The two small green plots sit right outside the office of Nutrition & Food Services Director Eric Sieden at Glen Cove Hospital on Long Island. Sieden, who also oversees food and nutrition services at two other Long Island hospitals—Syosset and Plainview—had noticed the two eight-by-six-foot boxes soon after he took over at Glen Cove at the beginning of last year.
“I noticed it was overgrown with weeds,” he recalls. “It was a jungle in there, but what was crazy was that the strawberries and herbs that were annuals were still growing, though they were overgrown.”
He decided to clean up the overgrowth and nurture the useful plants, which could be used in patient meals to add a dose of total freshness, especially from the herbs.
Now, one box is dedicated to growing herbs while the other produces various fruits and vegetables.
Sieden loves what the garden plots add to his menus but beyond that, “it was a huge employee engagement piece. We had people from every department helping with the cleanup of it,” along with members of the broader community.
Those community members as well as hospital staffers continue to maintain the garden plots.
Basil, which “grows like wildfire” as long as it gets enough water and sun, is a bumper crop from the garden that regularly shows up in retail and patient dishes, along with other herbs like parsley and cilantro.
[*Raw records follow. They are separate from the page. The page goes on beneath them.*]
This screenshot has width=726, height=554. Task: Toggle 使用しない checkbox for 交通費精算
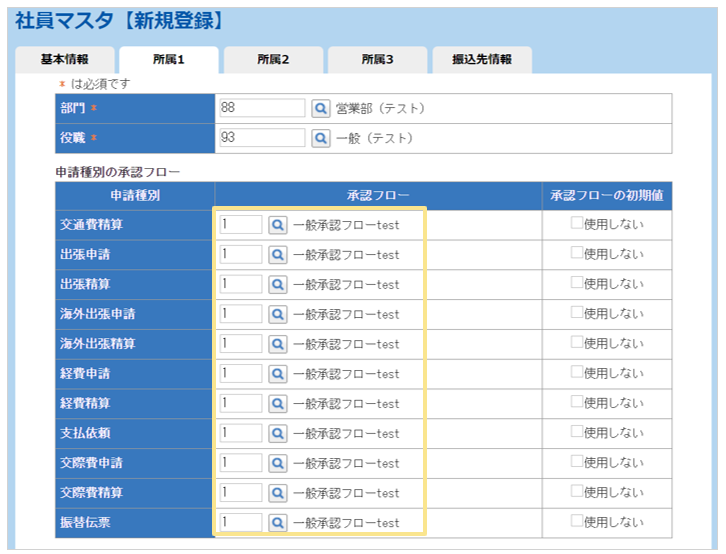tap(577, 225)
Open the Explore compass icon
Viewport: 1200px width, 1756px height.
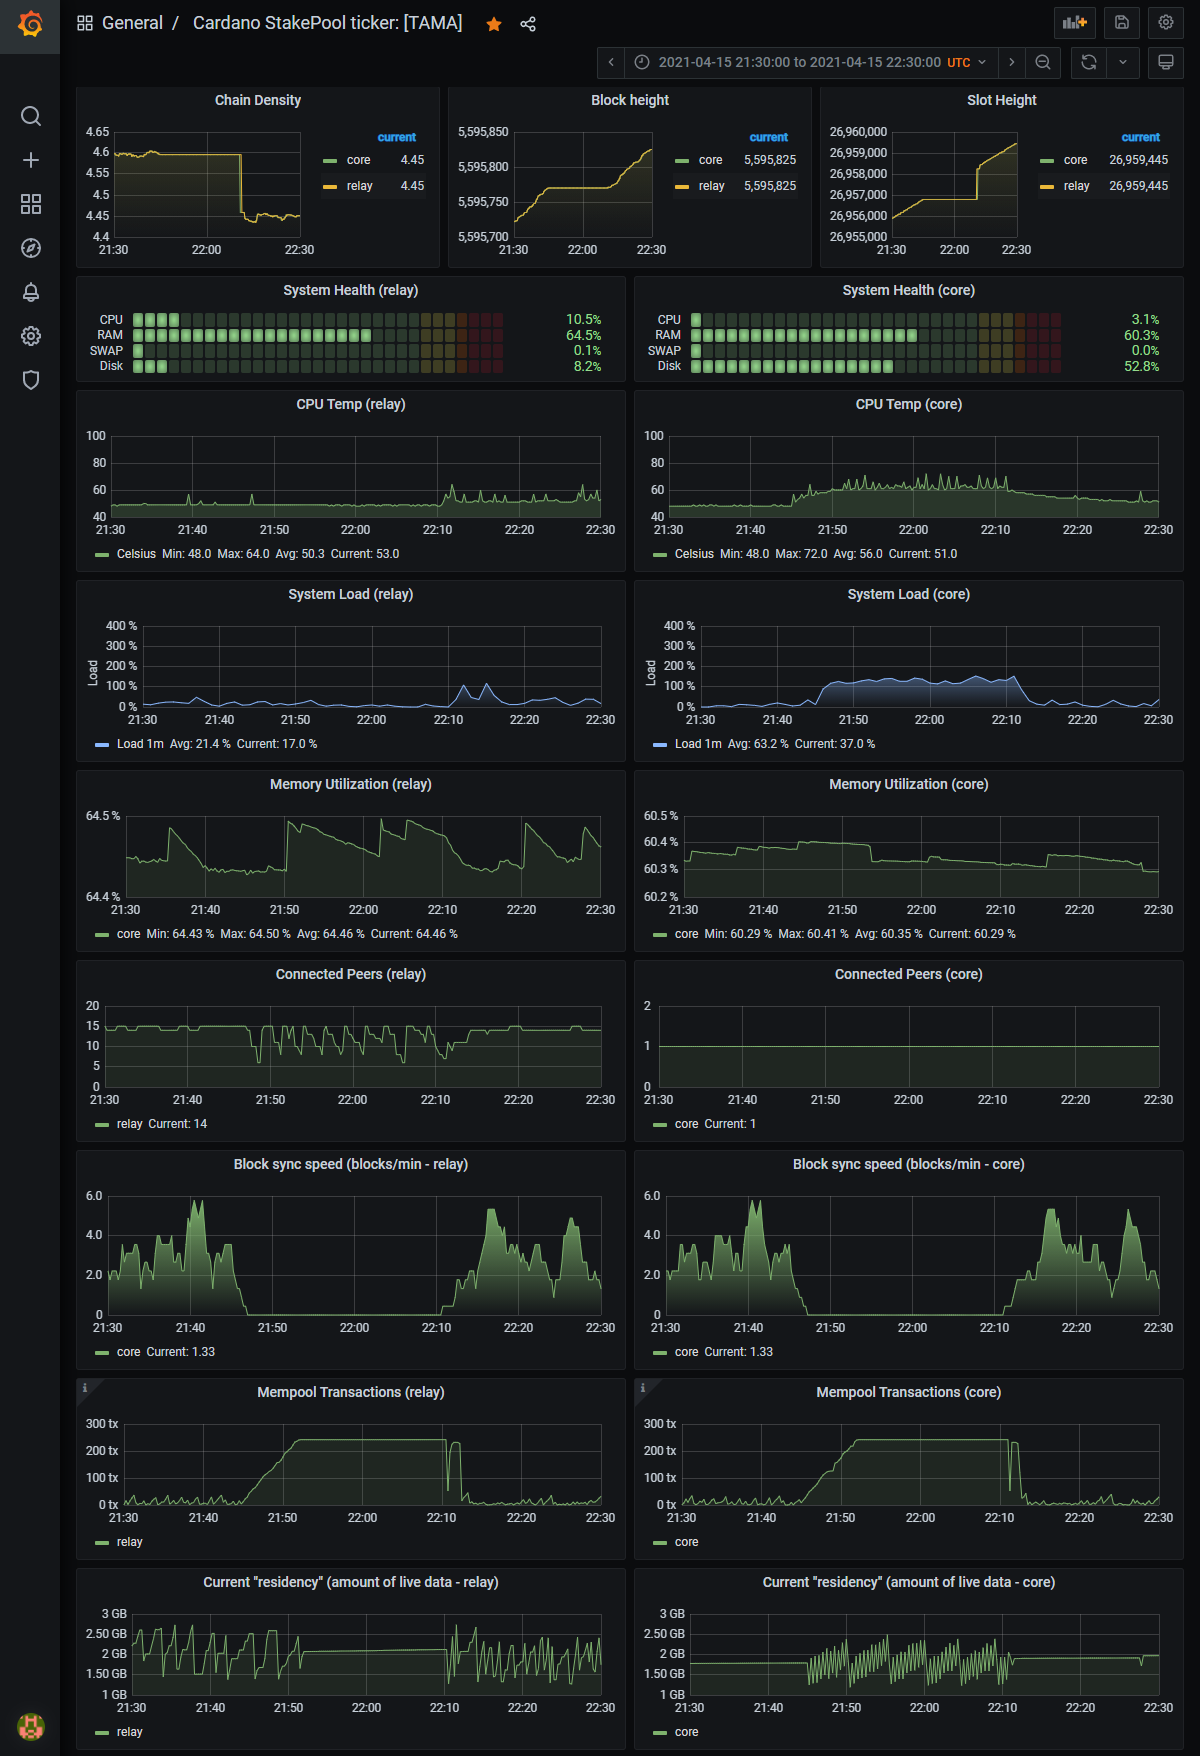click(x=31, y=248)
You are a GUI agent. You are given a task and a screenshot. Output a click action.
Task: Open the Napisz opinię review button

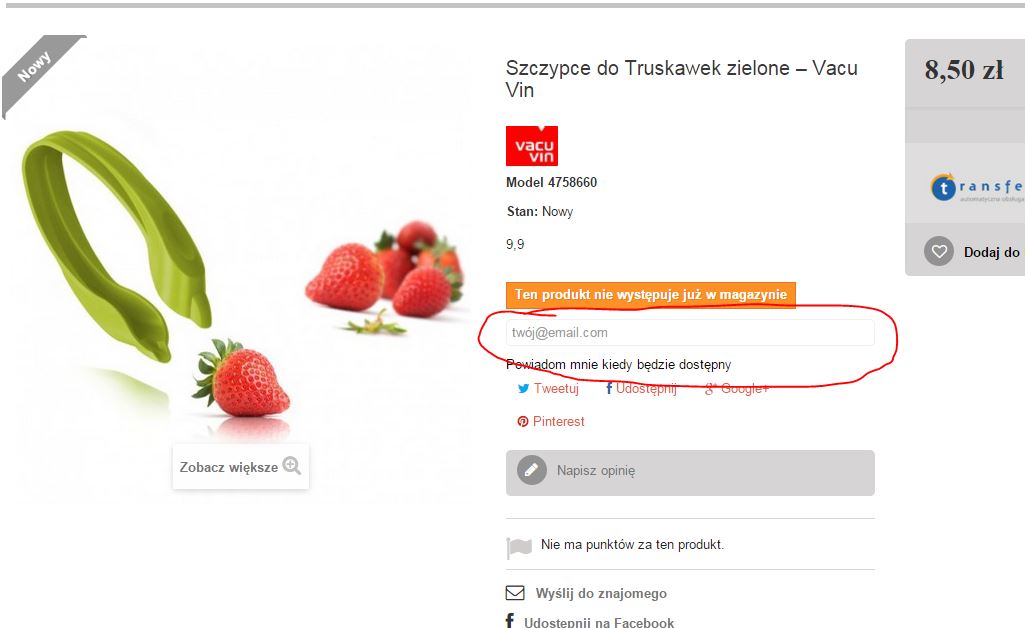690,472
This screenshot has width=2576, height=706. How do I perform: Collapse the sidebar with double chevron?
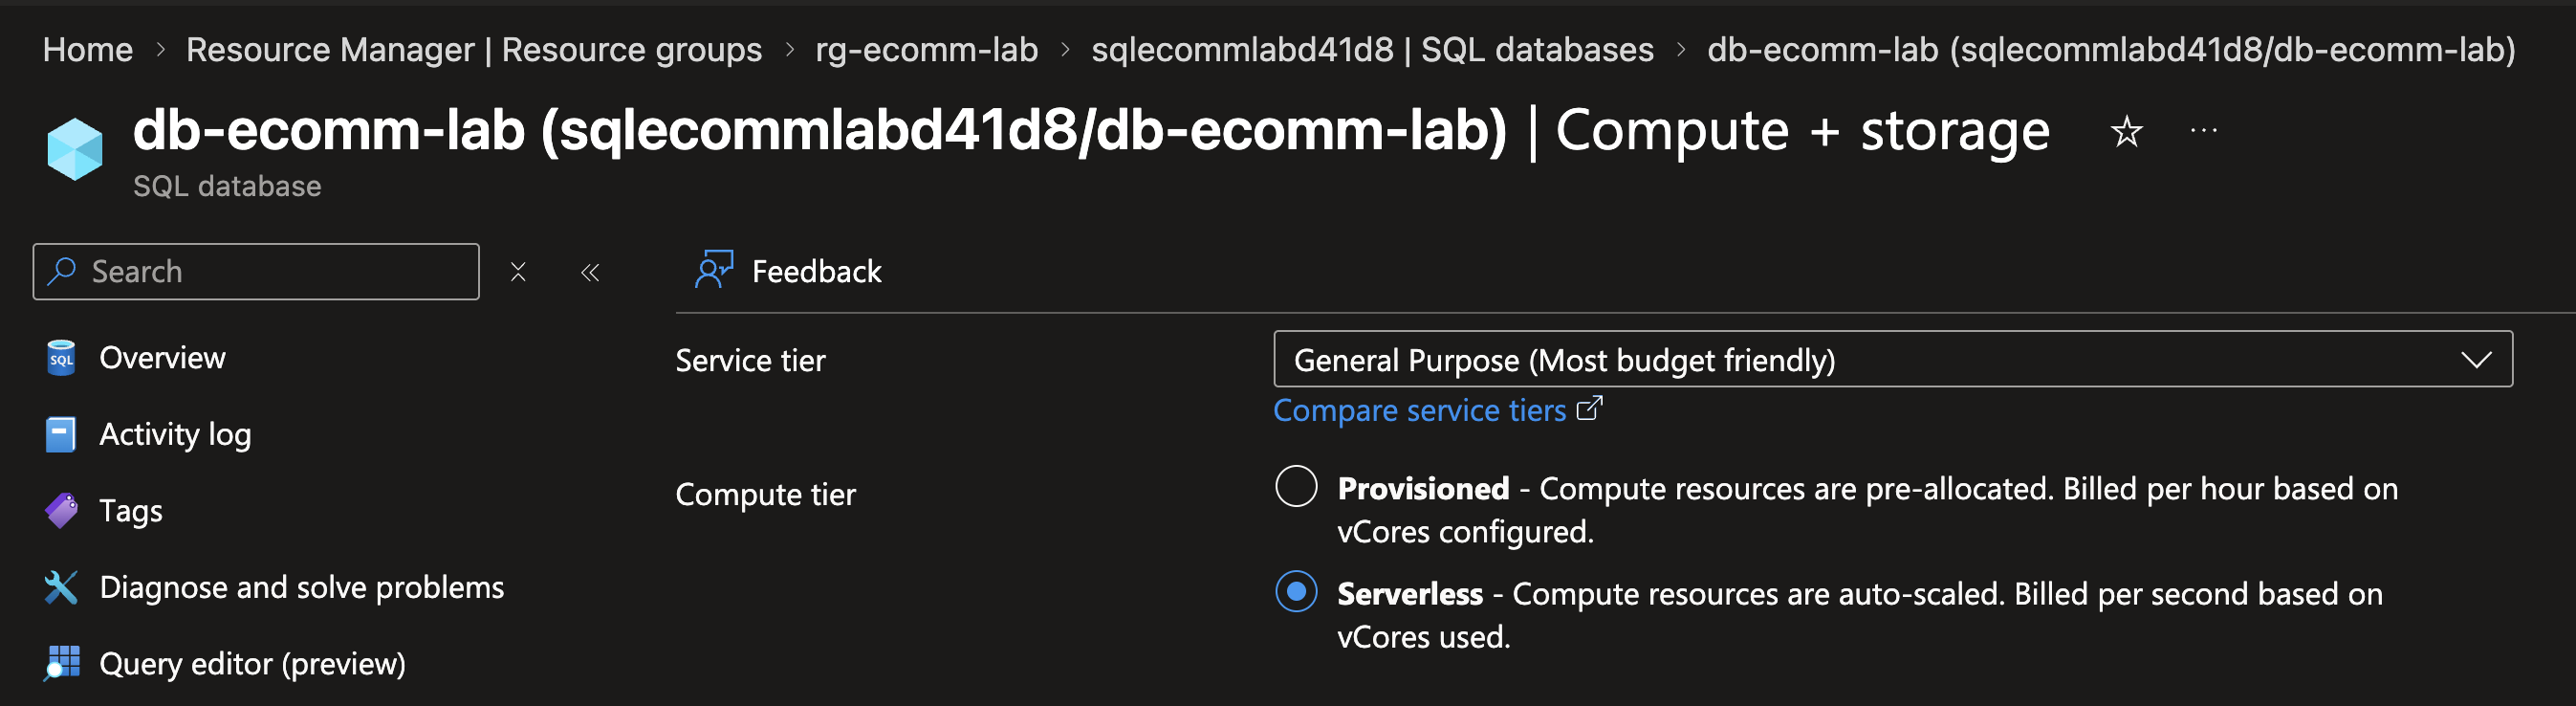[x=590, y=272]
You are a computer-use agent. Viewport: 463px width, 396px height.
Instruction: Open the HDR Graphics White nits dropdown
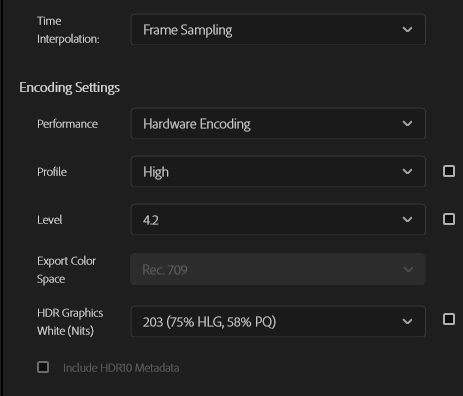pyautogui.click(x=278, y=321)
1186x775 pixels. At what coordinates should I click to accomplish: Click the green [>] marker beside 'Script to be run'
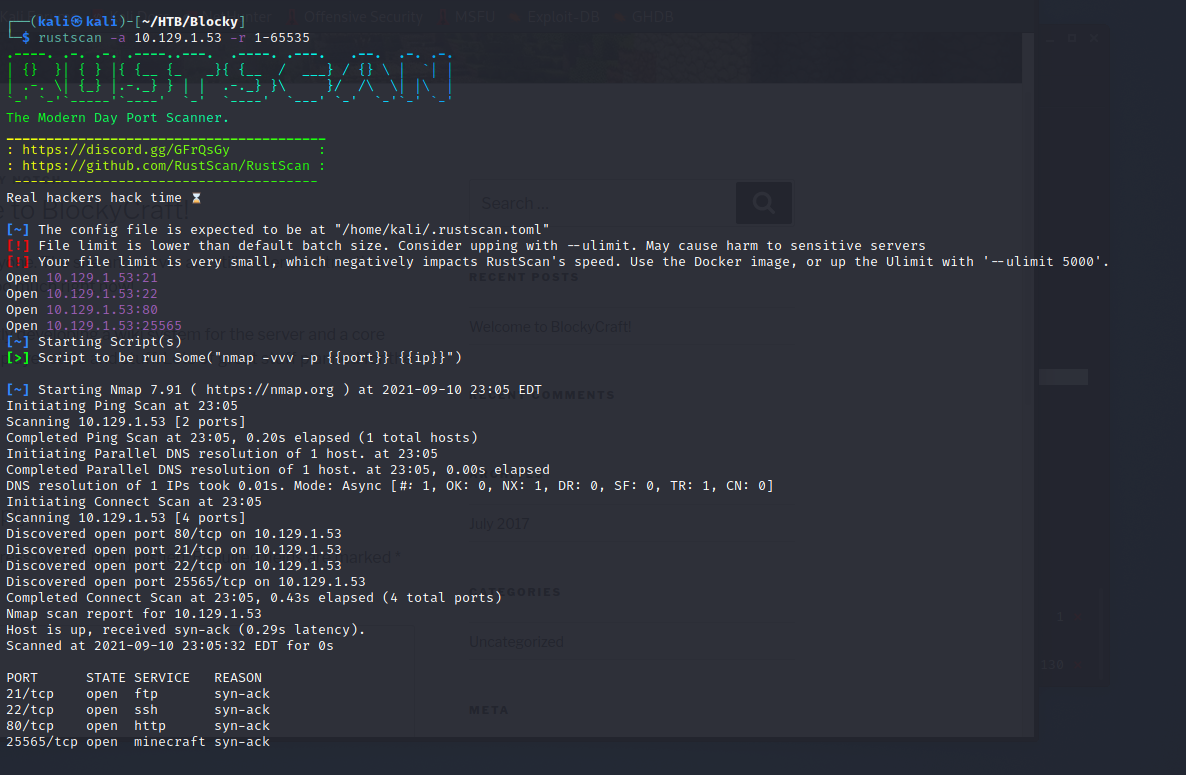tap(18, 358)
Strawberries also grow well in the garden plot. Sieden says the Glen Cove area, on Long Island’s northern tip off Long Island Sound, has a great climate during the summer for certain crops. “We haven’t started grapes yet, but we might be able to pull that off at some point,” he says.
The garden-grown products get mention on menus and menu boards. The herbs are obviously a lot more prevalent, while the other, slower growing crops like tomatoes and strawberries get highlighted if they are part of a mix like a salad or smoothie.
Those are really there to fill more of a symbolic role, but Long Island-grown produce from area farms is a regular on Glen Cove menus from about March through about October.
Later this year, Sieden is looking for get more fall-type items like squash before the weather shuts the operation down. Down the line, he may add a few more beds as there is space, though how much sun they get will be an issue.
The two garden boxes originated a dozen or so years ago and thrived for a time, producing crops like tomatoes, basil, rosemary and strawberries that were incorporated into cafeteria meals. They fell into neglect some time afterward until Sieden rediscovered them last year.
The 172-licensed-bed Glen Cove Hospital offers its patients a spoken menu ambassador service to take meal orders.
Since Sieden took over in early 2016, the hospital’s Press Ganey meal service patient satisfaction scores have jumped significantly, with the number of respondents giving the highest score (5 of 5) going from 31 to 40 percent.
“A lot of that is also due to our emphasis on antibiotic-free meats and local produce, which includes what we feature from our garden,” Sieden offers.
Retail options include a main cafeteria and a coffee shop, the former featuring grill, steam table, a big grab-and-go space, a large carving station and a made-to-order salad station.
Sieden favors the made-to-order approach to salads over the traditional make-it-yourself salad bar despite the increased labor.
“From a sanitation and service standpoint, it’s much better,” he says.
That salad station is where garden crops like the strawberries tend to wind up, featured on the day’s composed salad selection that is an alternative to the design-your-own option.
The beef and chicken are both antibiotic-free and the fish is line-caught and not farmed, for both retail and patient dining.
“All the fish we serve is sustainable,” Sieden emphasizes.
The cafeteria also promotes meal bundles designated by the Northwell organization of which Glen Cove is an outlet, each of which is under 700 calories and meet certain targets in terms of fat, sodium, fiber content and so forth. These are also priced to be a value choice to encourage participation.
The cafeteria is open for breakfast and lunch during the week, while the coffee shop is open seven days.